Die Kilometerpauschale in der Fahrgemeinschaft 

Dass die Kilometerpauschale auch dann angesetzt werden kann, wenn man einer Fahrgemeinschaft angehört und nicht selber fährt, wissen nur wenige. Dabei hilft diese Information doch, um durch das Ansetzen der Entfernungspauschale das zu versteuernde Einkommen zu senken.

Ist man also regelmäßiger Mitfahrer in einer Fahrgemeinschaft, kann man bis zu 4500 Euro/Jahr als Werbungskosten absetzen und verringert damit das zu steuerpflichtige Einkommen, wie auch die zu zahlende Lohnsteuer. Dabei spielt es keine Rolle, wie viele Personen tatsächlich diese Fahrgemeinschaft bilden bzw. im Auto sitzen. Jeder der Mitfahrer kann 30 Cent/Kilometer pro Tag bzw. pro einfache Strecke bei maximal 230 Tagen im Jahr ansetzen. Die tatsächlichen Spritkosten sind bei mehreren Mitfahrern entsprechend niedriger, als wenn man alleine zur Arbeit fährt. Insofern lohnen sich Fahrgemeinschaften in mindestens zweierlei Hinsicht.
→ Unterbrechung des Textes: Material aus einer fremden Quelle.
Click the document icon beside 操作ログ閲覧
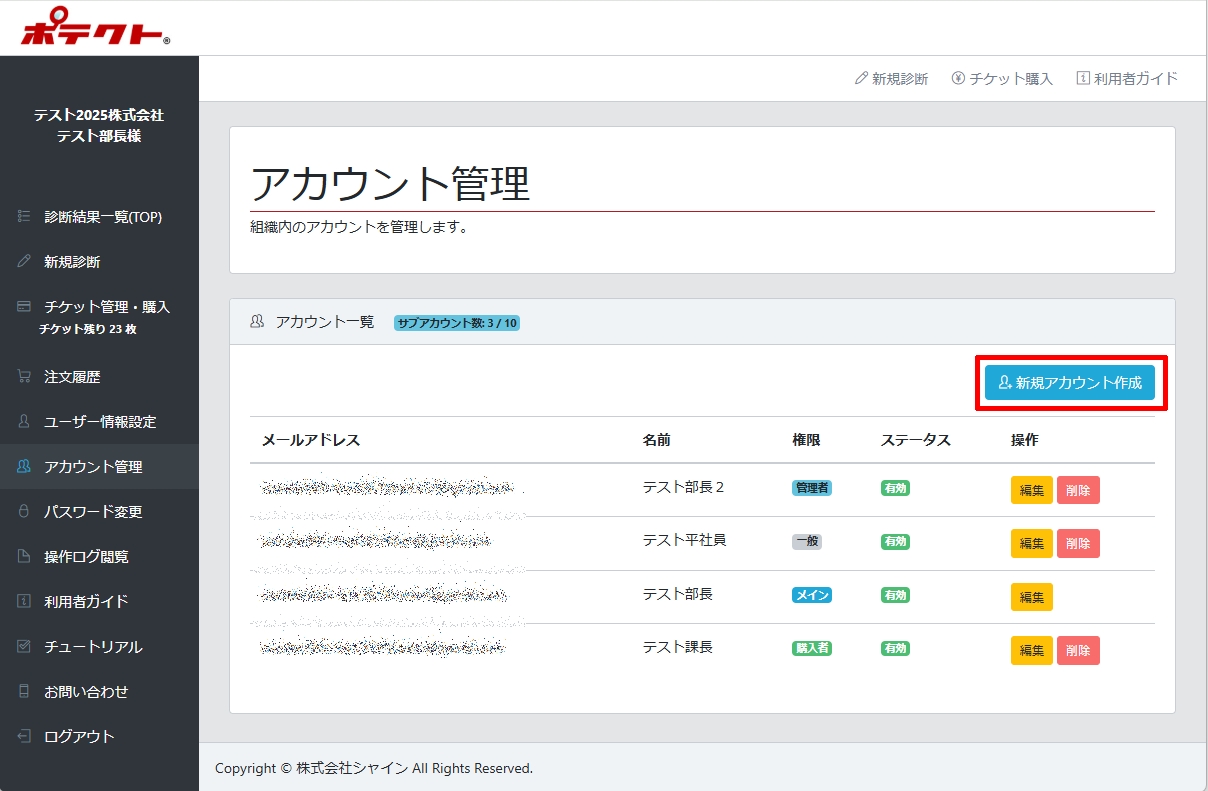Screen dimensions: 1208x791 (24, 557)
Bei wechselnden Fahrern bzw. PKW können die eigentlichen Fahrertage zu den Mitfahrertagen addiert und der für Alleinfahrer bzw. Mitfahrer geltende Höchstbetrag von 4.500 Euro überschritten und geltend gemacht werden.
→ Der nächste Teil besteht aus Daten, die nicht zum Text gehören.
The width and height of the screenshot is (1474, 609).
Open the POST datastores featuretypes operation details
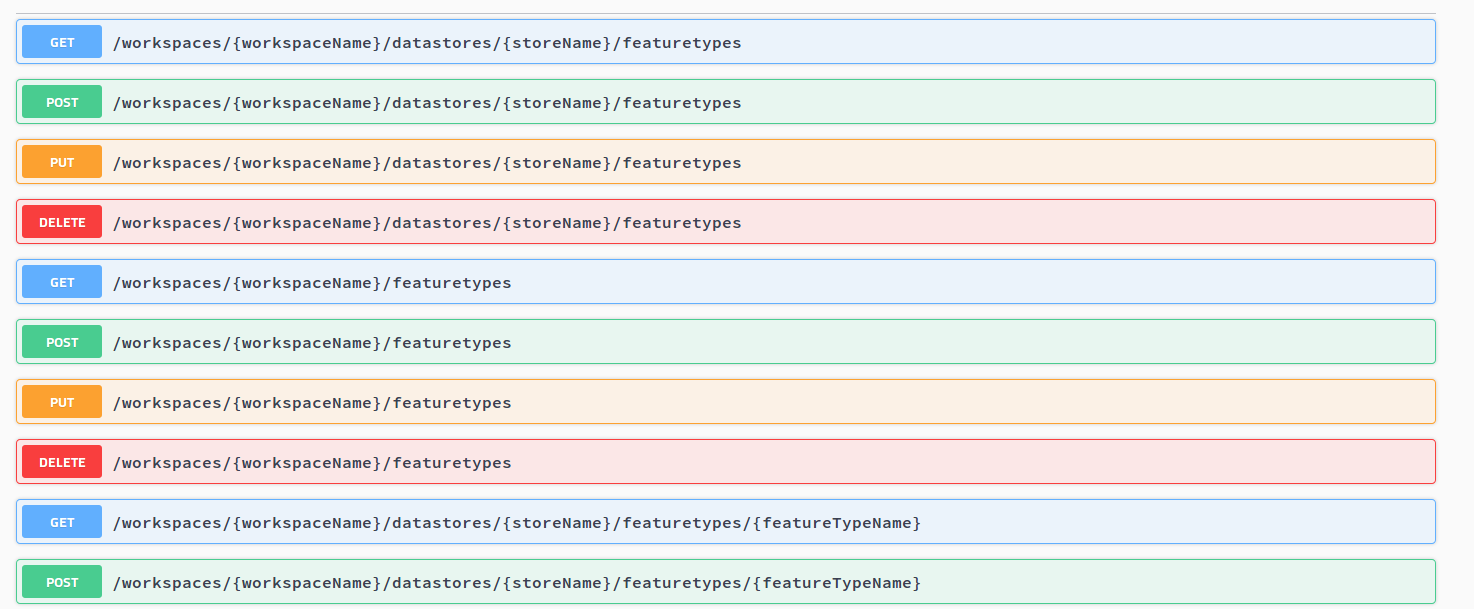click(x=700, y=101)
Ist man hingegen alleiniger Fahrer einer Fahrgemeinschaft, kann man ebenso mehr als 4.500 Euro/Jahr absetzen. Dabei muss jedoch beachtet werden, dass eventuell eingesammeltes Spritgeld der Mitfahrer als Nebeneinkommen unter Umständen versteuern werden muss.

Ungeachtet eines zentralen Treffpunktes bzw. der tatsächlichen Entfernung der jeweiligen Mitfahrer, gilt für alle der kürzeste Weg vom Wohnort zum Arbeitsplatz als Grundlage für die Berechnung der Kilometerpauschale.